Phil: Only a few weeks after everyone else, I finally got around to seeing the latest James Bond film, Skyfall.
It’s really rather good. The last two films in the series suffered from the producers who find CGI so easy that they decided to fill the film with it, giving two hours of relentless, crunching action sparing no room for silly things like plot, character development or changes of pace. (See also: The three Star Wars prequels, that terrible “reboot” of Star Trek, Indiana Jones 4 and loads of other films.)
This time we get something much more complex, but at its heart, far simpler.
Before you think I’m some sort of auteur, pay attention and the hints are dropped with a subtlety that even Agatha Christie would balk at. The important scene is the one where Bond and Q meet in the National Gallery in front of the Turner painting “The Fighting Temeraire tugged to her last berth to be broken up“.

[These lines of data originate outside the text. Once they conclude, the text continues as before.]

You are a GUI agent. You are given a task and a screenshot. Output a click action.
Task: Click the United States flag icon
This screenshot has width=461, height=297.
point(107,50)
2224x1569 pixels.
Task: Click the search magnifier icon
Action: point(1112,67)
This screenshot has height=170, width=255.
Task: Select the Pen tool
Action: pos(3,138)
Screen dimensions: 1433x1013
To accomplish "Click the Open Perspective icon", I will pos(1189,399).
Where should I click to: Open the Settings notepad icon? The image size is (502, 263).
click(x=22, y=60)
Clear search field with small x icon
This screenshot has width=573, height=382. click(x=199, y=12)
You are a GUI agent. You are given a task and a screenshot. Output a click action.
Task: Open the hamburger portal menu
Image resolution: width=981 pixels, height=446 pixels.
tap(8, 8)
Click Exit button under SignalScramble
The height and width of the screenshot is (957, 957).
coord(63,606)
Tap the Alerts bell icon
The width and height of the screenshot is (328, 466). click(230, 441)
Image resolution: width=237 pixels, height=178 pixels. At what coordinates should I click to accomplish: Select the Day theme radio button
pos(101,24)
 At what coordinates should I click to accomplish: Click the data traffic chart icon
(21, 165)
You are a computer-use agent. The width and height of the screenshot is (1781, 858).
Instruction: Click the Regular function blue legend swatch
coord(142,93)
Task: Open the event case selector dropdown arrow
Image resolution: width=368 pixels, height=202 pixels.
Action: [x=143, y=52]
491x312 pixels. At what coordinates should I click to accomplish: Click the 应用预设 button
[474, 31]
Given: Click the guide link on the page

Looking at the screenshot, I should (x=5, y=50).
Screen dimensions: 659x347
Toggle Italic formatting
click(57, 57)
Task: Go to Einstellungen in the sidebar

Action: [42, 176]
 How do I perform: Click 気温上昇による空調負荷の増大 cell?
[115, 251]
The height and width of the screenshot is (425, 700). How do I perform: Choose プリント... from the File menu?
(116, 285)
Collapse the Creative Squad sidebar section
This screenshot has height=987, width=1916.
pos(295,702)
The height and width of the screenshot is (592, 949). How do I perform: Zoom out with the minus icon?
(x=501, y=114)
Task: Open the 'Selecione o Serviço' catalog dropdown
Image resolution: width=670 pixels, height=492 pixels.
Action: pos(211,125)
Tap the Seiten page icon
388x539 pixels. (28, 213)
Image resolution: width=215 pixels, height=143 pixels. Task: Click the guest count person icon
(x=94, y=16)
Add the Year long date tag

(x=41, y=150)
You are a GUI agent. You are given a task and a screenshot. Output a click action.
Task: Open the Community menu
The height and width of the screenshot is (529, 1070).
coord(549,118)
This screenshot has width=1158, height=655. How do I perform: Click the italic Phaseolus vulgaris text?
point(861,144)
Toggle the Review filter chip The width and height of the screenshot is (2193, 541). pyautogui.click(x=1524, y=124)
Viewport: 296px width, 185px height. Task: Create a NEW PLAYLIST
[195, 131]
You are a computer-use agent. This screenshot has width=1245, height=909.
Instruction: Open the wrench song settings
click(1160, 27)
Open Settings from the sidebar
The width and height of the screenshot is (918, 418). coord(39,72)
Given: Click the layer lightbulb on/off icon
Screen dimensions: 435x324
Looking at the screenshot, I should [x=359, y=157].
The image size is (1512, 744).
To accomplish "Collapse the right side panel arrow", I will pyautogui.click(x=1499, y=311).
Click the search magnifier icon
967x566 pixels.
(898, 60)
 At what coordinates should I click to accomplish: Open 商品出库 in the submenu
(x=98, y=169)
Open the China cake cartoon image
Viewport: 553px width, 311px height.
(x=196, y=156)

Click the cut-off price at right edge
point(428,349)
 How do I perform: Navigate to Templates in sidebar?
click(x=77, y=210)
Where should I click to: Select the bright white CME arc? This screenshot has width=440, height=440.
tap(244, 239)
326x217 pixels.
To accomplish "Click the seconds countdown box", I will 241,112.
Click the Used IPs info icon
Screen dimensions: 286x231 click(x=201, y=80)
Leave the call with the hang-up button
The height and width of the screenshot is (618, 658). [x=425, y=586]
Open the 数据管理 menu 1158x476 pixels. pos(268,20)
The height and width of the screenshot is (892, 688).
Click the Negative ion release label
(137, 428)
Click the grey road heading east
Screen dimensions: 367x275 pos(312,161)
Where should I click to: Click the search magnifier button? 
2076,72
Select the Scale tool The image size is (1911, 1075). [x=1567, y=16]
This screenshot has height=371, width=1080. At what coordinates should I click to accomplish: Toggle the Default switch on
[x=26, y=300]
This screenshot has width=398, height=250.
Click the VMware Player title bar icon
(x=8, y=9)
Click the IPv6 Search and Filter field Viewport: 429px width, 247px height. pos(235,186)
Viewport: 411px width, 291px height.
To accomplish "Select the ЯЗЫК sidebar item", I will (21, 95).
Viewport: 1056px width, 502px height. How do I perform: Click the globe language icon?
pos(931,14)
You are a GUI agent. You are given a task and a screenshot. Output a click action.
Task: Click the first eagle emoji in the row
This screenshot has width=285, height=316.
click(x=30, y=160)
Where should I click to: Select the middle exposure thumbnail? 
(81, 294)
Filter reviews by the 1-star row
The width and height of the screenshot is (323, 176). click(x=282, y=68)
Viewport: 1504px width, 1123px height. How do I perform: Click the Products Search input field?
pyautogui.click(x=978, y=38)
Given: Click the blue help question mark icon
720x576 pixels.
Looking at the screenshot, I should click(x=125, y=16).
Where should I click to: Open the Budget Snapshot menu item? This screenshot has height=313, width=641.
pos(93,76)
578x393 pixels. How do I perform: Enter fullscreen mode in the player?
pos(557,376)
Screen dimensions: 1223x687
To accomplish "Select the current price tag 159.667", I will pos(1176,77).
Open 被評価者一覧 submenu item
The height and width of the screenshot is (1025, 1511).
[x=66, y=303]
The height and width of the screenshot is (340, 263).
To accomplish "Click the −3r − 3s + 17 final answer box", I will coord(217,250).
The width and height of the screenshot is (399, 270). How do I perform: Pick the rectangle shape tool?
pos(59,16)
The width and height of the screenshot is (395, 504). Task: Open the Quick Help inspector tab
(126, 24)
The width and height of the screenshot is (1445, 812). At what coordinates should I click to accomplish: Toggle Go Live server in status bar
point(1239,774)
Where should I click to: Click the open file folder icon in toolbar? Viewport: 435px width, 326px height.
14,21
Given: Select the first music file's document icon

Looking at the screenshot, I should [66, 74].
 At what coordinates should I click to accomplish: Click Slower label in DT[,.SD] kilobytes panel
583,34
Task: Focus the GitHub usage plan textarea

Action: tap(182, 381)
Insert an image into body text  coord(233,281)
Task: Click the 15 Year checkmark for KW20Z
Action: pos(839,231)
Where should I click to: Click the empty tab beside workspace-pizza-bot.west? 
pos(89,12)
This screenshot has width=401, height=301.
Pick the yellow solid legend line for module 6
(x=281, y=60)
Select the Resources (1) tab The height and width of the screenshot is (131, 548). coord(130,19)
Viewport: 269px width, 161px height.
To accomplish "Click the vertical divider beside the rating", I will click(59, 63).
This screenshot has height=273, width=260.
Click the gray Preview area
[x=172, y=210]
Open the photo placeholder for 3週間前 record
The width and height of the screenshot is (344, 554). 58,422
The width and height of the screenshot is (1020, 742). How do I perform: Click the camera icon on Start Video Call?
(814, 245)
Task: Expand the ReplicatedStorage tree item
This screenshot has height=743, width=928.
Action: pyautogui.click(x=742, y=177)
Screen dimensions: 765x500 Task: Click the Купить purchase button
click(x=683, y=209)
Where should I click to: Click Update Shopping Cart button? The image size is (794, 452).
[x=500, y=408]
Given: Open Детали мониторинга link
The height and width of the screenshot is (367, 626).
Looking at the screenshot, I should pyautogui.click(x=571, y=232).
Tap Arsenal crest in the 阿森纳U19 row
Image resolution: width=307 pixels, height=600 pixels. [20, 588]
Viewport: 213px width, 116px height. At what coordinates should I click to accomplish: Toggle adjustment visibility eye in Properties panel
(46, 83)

The painting shows a great sail powered warship being taken to the breakers by a steam ship. Modern propulsion triumphs over the once great, but now obsolete predecessor.
This is the recurring theme through the film. It’s suggested that M should retire because the world has changed. That agents in the field are less important than nerds with computers and so on. By the end though, fortune has been reversed – the iconic 1960’s Aston Martin is a better mode of transport than a modern car, even if M comments on its lack of comfort. At least when it was bought, someone ticked the option box marked “machine guns” (Well, you would wouldn’t you) and the final blow is struck with a knife. No one dies by iPad.
A strong central theme is important for a story and it certainly provides both poignancy and purpose for Skyfall.
Returning to the painting though, there is another lesson for the writer. Turner didn’t see the scene he portrayed. The Temeraire would have been little more than a hull by the time she was hauled to be scrapped. Masts and cannon would have been removed, as would anything of value. Despite this, the scene shows her in her prime – not because it’s accurate but because it makes for a better story. It’s as much fiction as the film, and just as entertaining.